Multi Comparisons and One Way ANOVA
Multiple Comparisons
- post hoc procedure: further comparisons after significant result from overall One-way ANOVA
- If the result for One-way ANOVA is good enough, i.e.some pairs are evidently true, we may omit some pairs to remove the number of tests
- Max of \(G \choose 2\) pairwise comparisons
- Major issue: increased chance of making at least one Type I error when carrying out many tests, \(E(\#errors)=\#tests \times \alpha\)

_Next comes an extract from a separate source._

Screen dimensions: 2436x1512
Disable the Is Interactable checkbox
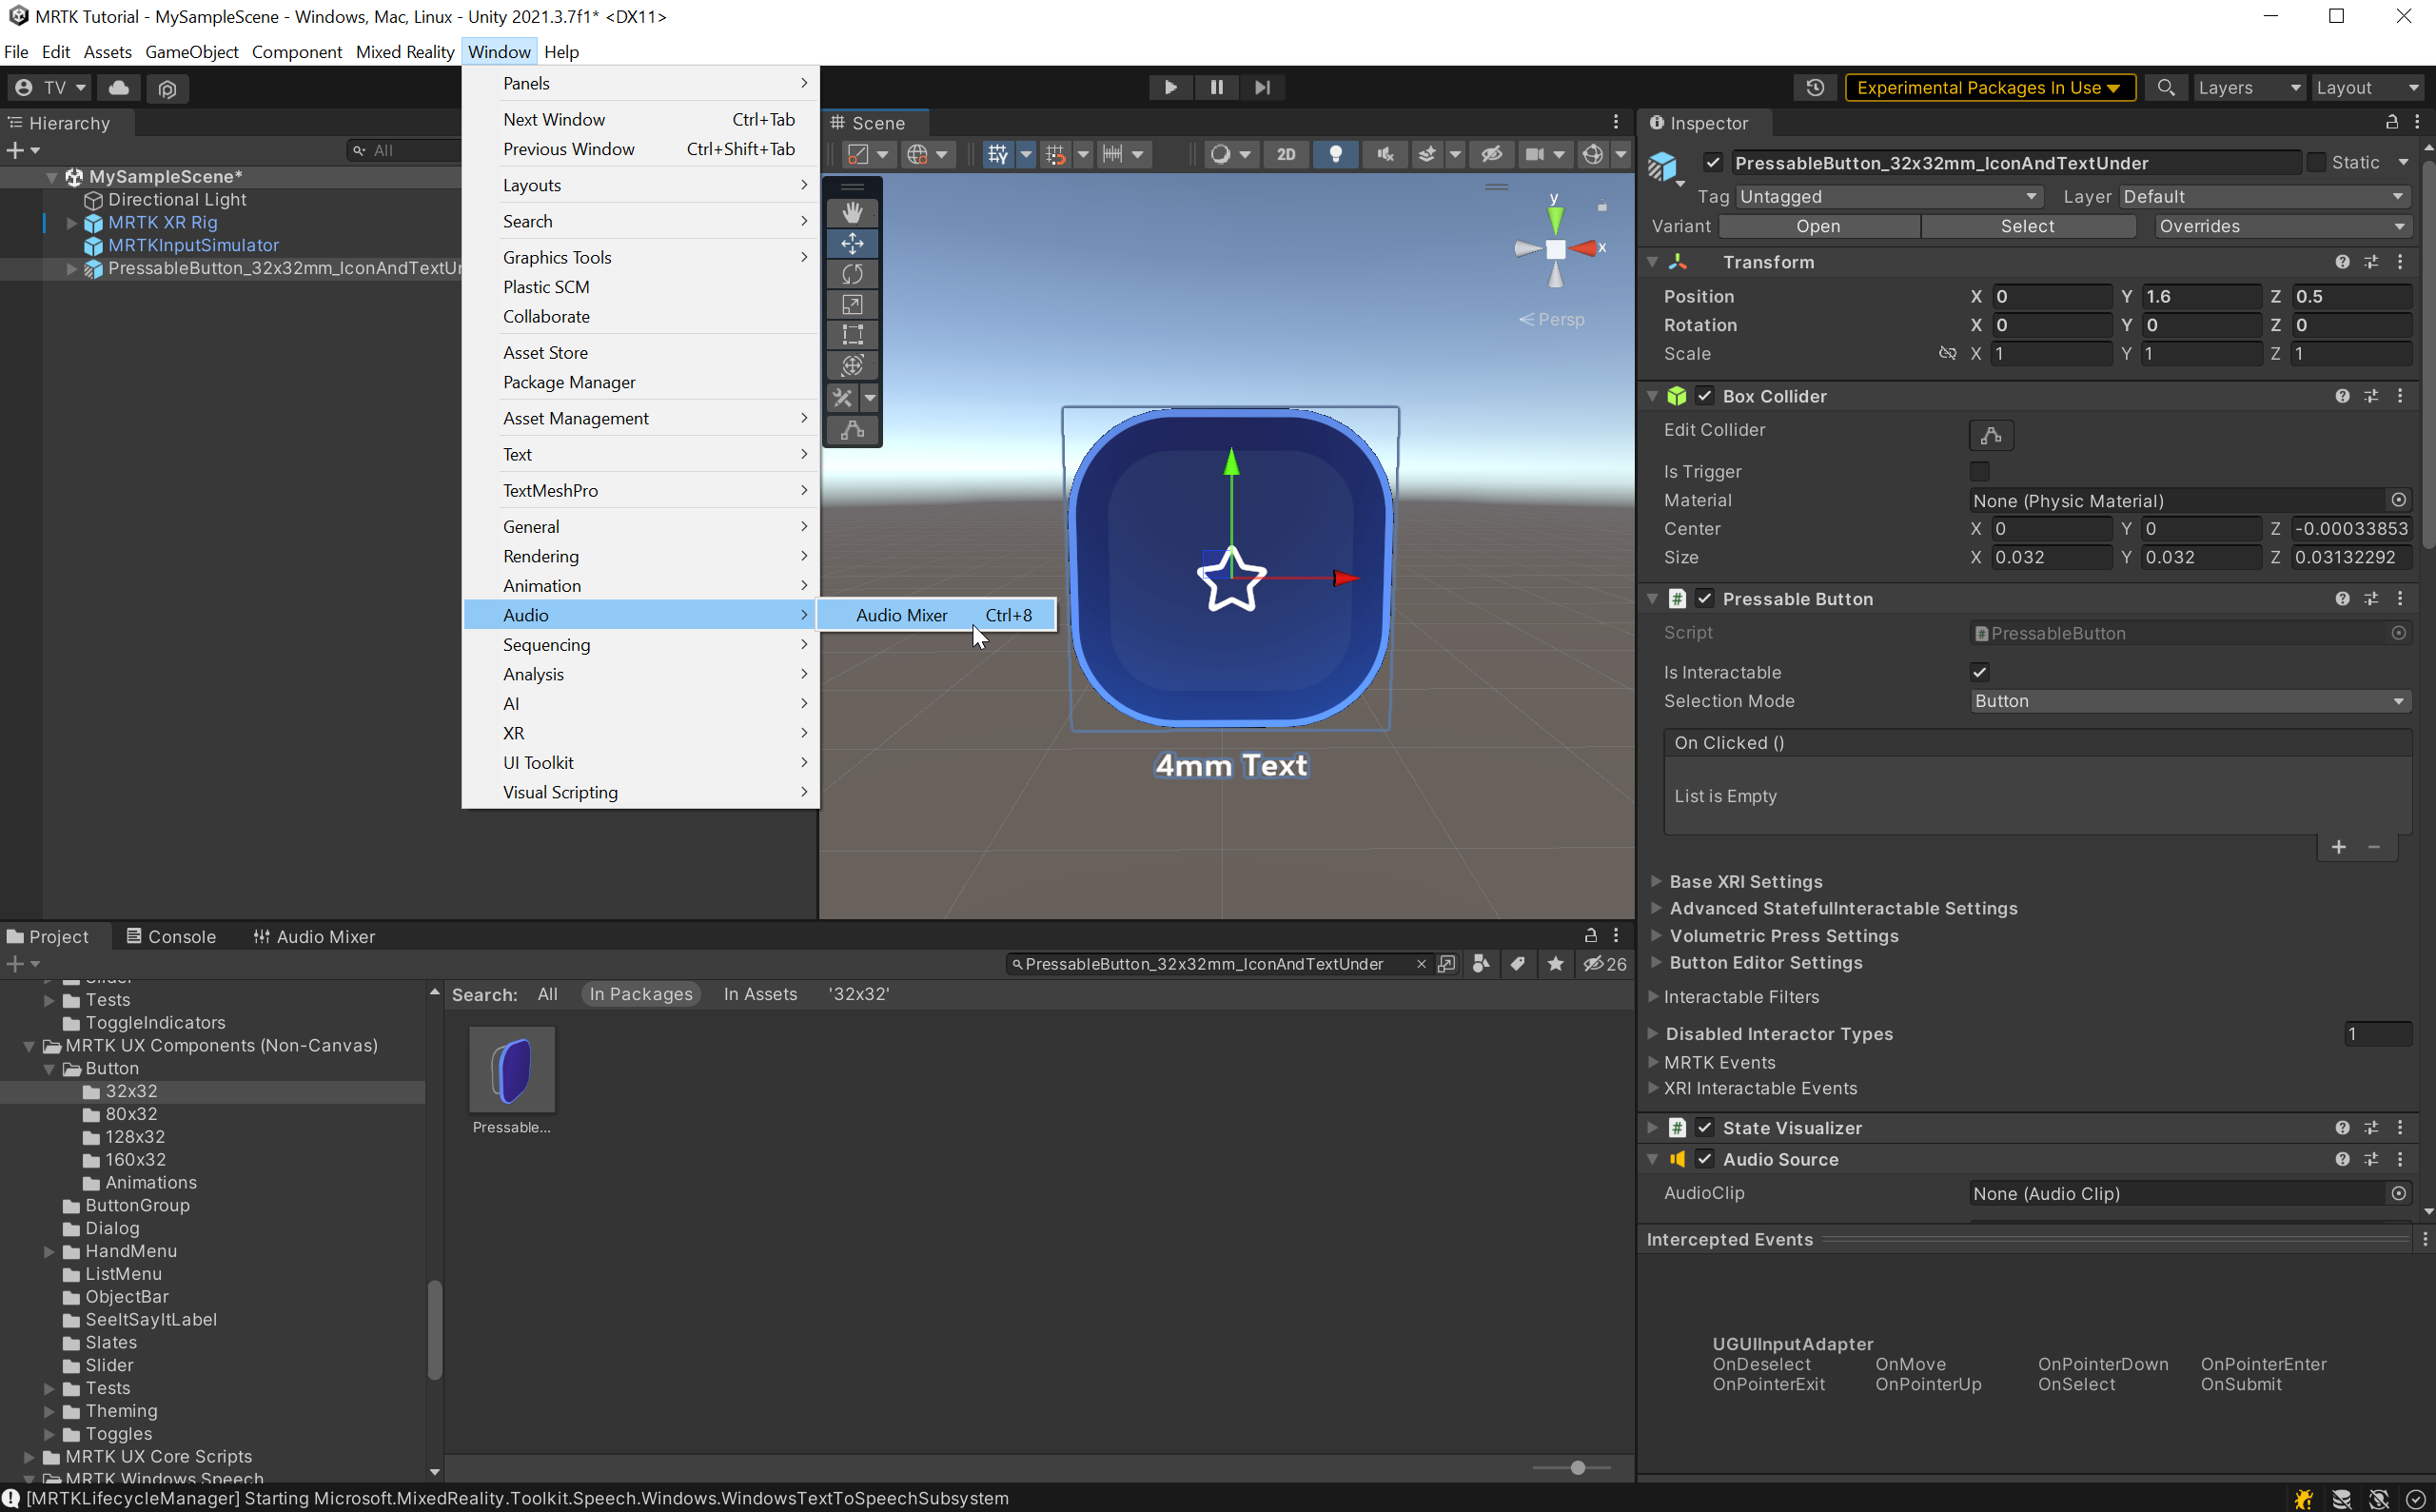click(x=1979, y=672)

- Two common solutions: based on controlling family Type I error rate, choose
- Bonferroni
- Tukey's
Example \(P(\text{committing at least 1 Type I error})\) ?
- For n independent tests: \(P = 1-(1-\alpha)^n\)
Bonferroni's Method
- Based on Bonferroni's inequality \(P(A\cup B) \leq P(A)+P(B)\), hence \(P(\cup A_i)\leq \sum P(A_i), A_i:=\) the event that \(i\)th test results in a Type I error.
- Method: conduct each of \(k=G \choose 2\) pairwise tests at level \(\alpha / k\)
- CI: \(|\bar{y}_i - \bar{y}_j|\pm t_{\alpha/2k} S_p \sqrt{n_i^{-1} + n_j^{-1}}\)
- Conservative: overall Type I error rate is usually much less than \(\alpha\) if tests are not mutually independent.
- Type II error inflation.
Tukey's Approach
- Usually less conservative than Bonferroni, particularly if group sample size are similar. Controls the overall Type I error rate of \(\alpha\), simultaneous CI converage rate is \(1-\alpha\).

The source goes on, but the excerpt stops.